The book was collaborative from the start, said Morris, who approached Macfarlane after he and other authors wrote to the Guardian bemoaning the lack of nature words in the Oxford Junior Dictionary. She initially thought she could compose one illustration for each dictionary definition, but the pair decided to go further and Macfarlane began writing the poems.
Morris, who used watercolours and gold leaf to create the images, said Macfarlane would “feed” her the poems one at a time, often sending instructions on how to read his work. “Every poem came with the instruction to be read aloud,” she said. “He sent me ‘Moths’ from America, and said, ‘Wait until twilight and read it by candlelight’.
“I would send pictures in progress and occasionally say, ‘If you leave out this word, it reads better’, for example. I went ahead with ‘Raven’ without him, thinking nothing could change how I painted the raven... But when I got the raven spell, of course I had to start again.
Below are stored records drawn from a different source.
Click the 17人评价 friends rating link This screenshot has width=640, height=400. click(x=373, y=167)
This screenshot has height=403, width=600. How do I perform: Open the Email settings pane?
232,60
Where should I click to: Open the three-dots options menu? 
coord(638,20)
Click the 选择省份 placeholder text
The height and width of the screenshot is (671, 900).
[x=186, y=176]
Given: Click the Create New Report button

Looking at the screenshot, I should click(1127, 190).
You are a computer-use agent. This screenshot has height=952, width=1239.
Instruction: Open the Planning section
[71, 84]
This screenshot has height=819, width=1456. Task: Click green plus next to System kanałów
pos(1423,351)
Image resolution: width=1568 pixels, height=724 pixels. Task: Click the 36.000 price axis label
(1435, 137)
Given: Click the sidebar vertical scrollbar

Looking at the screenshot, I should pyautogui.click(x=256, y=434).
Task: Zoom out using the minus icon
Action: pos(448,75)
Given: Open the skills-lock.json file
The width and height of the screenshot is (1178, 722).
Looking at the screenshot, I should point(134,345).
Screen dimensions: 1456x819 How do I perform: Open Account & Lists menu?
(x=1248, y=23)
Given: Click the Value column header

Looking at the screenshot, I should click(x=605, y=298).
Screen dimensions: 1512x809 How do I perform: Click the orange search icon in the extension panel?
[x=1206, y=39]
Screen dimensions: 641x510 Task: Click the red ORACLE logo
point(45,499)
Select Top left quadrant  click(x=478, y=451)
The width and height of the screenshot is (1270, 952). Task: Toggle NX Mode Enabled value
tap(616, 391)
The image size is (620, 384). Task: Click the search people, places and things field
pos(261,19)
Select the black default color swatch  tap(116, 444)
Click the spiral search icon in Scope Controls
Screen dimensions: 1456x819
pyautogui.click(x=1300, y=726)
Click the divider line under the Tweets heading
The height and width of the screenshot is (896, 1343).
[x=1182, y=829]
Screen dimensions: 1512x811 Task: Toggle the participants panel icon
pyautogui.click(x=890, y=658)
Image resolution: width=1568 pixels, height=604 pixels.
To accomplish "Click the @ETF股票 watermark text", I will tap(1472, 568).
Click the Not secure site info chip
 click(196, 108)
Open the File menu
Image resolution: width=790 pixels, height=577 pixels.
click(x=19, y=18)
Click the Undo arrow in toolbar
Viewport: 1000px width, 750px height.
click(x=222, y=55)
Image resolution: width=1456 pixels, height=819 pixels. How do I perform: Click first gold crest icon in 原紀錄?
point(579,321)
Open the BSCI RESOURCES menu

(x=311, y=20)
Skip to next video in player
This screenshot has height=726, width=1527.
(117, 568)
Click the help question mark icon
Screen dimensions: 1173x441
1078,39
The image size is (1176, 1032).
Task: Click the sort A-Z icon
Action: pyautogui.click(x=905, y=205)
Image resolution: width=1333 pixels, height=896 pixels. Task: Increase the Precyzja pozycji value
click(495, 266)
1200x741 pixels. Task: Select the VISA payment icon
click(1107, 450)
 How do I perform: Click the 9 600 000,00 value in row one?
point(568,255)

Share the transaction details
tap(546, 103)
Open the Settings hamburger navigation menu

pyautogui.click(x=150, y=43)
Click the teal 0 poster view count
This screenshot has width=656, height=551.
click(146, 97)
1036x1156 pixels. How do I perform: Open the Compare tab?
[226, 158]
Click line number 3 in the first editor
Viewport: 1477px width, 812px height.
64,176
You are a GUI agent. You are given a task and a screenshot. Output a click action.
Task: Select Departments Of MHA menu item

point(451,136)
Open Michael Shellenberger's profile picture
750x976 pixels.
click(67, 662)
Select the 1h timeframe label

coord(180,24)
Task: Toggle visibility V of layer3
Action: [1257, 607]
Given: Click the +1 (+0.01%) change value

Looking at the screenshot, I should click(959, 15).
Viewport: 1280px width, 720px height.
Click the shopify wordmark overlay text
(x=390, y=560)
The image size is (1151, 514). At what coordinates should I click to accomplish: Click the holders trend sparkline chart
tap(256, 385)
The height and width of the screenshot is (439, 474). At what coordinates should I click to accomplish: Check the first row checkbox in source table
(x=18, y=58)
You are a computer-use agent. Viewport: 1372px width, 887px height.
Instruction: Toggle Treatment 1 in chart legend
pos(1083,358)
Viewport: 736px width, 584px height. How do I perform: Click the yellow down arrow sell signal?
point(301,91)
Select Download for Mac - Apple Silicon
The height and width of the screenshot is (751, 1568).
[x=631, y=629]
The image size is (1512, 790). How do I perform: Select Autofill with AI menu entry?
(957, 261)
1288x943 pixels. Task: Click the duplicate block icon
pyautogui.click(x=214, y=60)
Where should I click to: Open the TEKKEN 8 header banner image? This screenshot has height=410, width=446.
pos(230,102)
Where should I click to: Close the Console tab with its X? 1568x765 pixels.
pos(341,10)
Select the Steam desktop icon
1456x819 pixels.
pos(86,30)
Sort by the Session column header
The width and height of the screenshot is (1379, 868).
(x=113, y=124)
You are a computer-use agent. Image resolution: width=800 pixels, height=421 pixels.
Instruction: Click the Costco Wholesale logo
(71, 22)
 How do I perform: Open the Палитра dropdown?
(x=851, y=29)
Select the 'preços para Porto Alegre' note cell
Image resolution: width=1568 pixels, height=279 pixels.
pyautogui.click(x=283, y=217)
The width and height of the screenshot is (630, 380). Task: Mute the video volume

At times 10–15 emails were flying back and forth.”
She initially imagined framing the text in a manner similar to a Medieval grimoire—where text and illustrations are often interlaced—but realised that the reader needed space around the text to focus on the words. “Between the words and the images there is enough room for the reader’s imagination. There is space for the reader to step in—not everything is spelled out.”
They took one poem and a piece of artwork to Hamish Hamilton, part of Penguin Random House, and Morris said the team, including assistant editor Hermione Thompson and designer Alison O’Toole, immediately “got it”.
Morris is particularly full of praise for O’Toole, who led on the book cover’s distinctive lettering, saying: “I’ve been in books now for 27 years and have never worked with anyone like her. I don’t want to work with anyone else again!”
Since its 2017 launch, The Lost Words has taken on a life of its own, with multiple crowdfunding campaigns taking place to buy copies of the books for primary schools and charities. Morris has painted artwork from the book in hospitals, and has worked with a collective of musicians who created an album inspired by the poems. She is more in demand than ever, she said, but is carving out enough time to create a new book with Macfarlane, this time solely about birds.
“The Book of Birds is at a really early stage—it’s like an egg at the moment. It’s very different. I’m trying to catch the movement of flight, so it’s a lot looser. It’s sketchy, in a way.”